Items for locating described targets
= = = = =

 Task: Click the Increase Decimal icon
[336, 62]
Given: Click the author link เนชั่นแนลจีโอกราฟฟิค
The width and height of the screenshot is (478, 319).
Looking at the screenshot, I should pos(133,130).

= = = = =

Present each line of the items above as an entry in a numbered list, omitting any blank lines.

CORRECT RESULT:
1.  Task: Click the Increase Decimal icon
2. [336, 62]
3. Given: Click the author link เนชั่นแนลจีโอกราฟฟิค
4. The width and height of the screenshot is (478, 319).
5. Looking at the screenshot, I should pos(133,130).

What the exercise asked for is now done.